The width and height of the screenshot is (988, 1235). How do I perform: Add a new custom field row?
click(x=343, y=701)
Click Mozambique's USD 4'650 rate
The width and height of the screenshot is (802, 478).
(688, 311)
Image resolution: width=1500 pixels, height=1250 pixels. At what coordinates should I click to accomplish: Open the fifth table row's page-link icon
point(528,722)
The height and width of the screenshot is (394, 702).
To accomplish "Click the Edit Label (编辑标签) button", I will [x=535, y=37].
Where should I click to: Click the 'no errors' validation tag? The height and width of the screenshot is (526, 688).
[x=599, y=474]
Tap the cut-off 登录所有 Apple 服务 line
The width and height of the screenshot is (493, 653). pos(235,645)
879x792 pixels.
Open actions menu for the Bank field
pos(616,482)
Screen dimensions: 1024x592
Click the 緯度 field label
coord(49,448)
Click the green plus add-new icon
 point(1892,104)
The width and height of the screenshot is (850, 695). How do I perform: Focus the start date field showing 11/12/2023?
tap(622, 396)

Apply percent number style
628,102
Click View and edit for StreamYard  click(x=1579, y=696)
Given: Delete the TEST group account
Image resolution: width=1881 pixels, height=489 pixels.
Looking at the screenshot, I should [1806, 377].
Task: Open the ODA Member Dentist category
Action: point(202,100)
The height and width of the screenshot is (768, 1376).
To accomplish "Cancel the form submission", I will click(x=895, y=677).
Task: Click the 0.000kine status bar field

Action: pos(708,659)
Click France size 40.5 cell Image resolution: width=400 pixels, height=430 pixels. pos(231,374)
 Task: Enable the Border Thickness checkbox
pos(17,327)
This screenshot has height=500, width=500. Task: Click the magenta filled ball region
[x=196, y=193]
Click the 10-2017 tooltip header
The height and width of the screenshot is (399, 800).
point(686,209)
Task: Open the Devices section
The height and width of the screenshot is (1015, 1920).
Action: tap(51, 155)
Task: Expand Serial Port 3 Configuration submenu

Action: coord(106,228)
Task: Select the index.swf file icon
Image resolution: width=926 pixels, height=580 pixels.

--

Task: Reply with the complete data above, every character as it stands.

Solution to this exercise:
The width and height of the screenshot is (988, 1235). How do I perform: Add a new custom field row?
click(x=343, y=701)
Click Mozambique's USD 4'650 rate
The width and height of the screenshot is (802, 478).
(688, 311)
Image resolution: width=1500 pixels, height=1250 pixels. At what coordinates should I click to accomplish: Open the fifth table row's page-link icon
point(528,722)
The height and width of the screenshot is (394, 702).
To accomplish "Click the Edit Label (编辑标签) button", I will [x=535, y=37].
Where should I click to: Click the 'no errors' validation tag? The height and width of the screenshot is (526, 688).
[x=599, y=474]
Tap the cut-off 登录所有 Apple 服务 line
The width and height of the screenshot is (493, 653). pos(235,645)
879x792 pixels.
Open actions menu for the Bank field
pos(616,482)
Screen dimensions: 1024x592
Click the 緯度 field label
coord(49,448)
Click the green plus add-new icon
 point(1892,104)
The width and height of the screenshot is (850, 695). How do I perform: Focus the start date field showing 11/12/2023?
tap(622, 396)

Apply percent number style
628,102
Click View and edit for StreamYard  click(x=1579, y=696)
Given: Delete the TEST group account
Image resolution: width=1881 pixels, height=489 pixels.
Looking at the screenshot, I should [1806, 377].
Task: Open the ODA Member Dentist category
Action: point(202,100)
The height and width of the screenshot is (768, 1376).
To accomplish "Cancel the form submission", I will click(x=895, y=677).
Task: Click the 0.000kine status bar field

Action: pos(708,659)
Click France size 40.5 cell Image resolution: width=400 pixels, height=430 pixels. pos(231,374)
 Task: Enable the Border Thickness checkbox
pos(17,327)
This screenshot has height=500, width=500. Task: Click the magenta filled ball region
[x=196, y=193]
Click the 10-2017 tooltip header
The height and width of the screenshot is (399, 800).
point(686,209)
Task: Open the Devices section
The height and width of the screenshot is (1015, 1920).
Action: tap(51, 155)
Task: Expand Serial Port 3 Configuration submenu

Action: coord(106,228)
Task: Select the index.swf file icon
Image resolution: width=926 pixels, height=580 pixels.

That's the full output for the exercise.